Lagipula, lanjutnya, pemerintah juga melakukan langkah yang sama di bidang industri, yakni dengan
memberi insentif cukup besar bagi industri yang memakai hasil inovasi dalam negeri, serta
mengembangkan risetnya.

Oleh karena itu, hasil pertemuan tahunan I4 lebih detil menjelaskan tentang usulan, rekomendasi, dan
rencana aksi untuk memperbaiki kondisi Indonesia.
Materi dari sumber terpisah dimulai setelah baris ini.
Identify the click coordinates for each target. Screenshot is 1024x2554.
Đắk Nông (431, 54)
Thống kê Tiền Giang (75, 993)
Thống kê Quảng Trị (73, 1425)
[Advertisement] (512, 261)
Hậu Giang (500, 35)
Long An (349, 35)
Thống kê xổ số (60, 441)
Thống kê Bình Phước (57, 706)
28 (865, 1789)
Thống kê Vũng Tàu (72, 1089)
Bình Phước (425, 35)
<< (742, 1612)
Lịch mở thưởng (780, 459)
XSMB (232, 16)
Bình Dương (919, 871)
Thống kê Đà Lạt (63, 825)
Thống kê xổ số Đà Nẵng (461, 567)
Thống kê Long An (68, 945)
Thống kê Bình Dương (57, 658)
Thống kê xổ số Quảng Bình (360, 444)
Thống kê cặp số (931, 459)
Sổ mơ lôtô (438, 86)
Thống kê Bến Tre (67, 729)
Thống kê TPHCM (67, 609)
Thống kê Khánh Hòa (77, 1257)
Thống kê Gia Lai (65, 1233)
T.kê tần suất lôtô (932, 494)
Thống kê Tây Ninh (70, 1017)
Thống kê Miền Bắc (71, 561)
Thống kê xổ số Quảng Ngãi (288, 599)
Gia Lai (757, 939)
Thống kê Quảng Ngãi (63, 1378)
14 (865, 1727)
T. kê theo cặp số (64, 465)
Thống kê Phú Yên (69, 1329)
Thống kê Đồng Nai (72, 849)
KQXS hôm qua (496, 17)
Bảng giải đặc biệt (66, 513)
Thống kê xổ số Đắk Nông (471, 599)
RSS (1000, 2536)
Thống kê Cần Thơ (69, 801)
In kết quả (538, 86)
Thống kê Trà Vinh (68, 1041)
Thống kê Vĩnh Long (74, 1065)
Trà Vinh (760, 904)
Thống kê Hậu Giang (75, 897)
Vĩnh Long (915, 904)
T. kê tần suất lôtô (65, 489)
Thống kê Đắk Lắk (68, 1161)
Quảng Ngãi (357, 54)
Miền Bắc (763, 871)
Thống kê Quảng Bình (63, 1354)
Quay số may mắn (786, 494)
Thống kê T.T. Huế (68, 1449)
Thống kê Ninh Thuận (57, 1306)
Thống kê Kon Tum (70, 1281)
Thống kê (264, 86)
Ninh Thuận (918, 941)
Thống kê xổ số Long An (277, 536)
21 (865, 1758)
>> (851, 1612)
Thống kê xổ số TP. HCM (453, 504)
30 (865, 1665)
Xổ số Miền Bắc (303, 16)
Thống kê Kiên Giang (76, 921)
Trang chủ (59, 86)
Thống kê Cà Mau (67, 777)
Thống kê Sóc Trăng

Program yang dicanangkan para ilmuwan itu tentu
sangat membutuhkan kerjasama dan dukungan dari pemerintah, dalam hal ini Kementerian-kementerian
sesuai masing-masing kluster.

Salah satu aksi jangka pendek yang akan dilakukan antara lain berupa pembuatan basis data ilmuwan
Indonesia di luar negeri, menyelenggarakan berbagai lokakarya terkait penulisan jurnal ilmiah,
metodologi penelitian, dan etika penulisan. Selanjutnya, menjembatani peneliti Indonesia untuk meneliti
atau mendapatkan beasiswa di luar negeri.

Menurut aturan pemerintah, para penerima beasiswa harus berbakti di Indonesia minimal 2n+1. Artinya,
kalau lama pendidikan lima tahun, ia mesti menebus dulu utangnya selama serbelas tahun.
Atau ia harus mengganti sebanyak dua kali dari nilai beasiswa yang diterimanya. Meski I4 menampik
punya misi membujuk ilmuwan internasional pulang kampung, tetapi Jika fenomena ilmuwan hijrah
(brain drain) ini dibiarkan, harus berapa banyak lagi talent-talent Indonesia ‘dibajak’ negeri orang?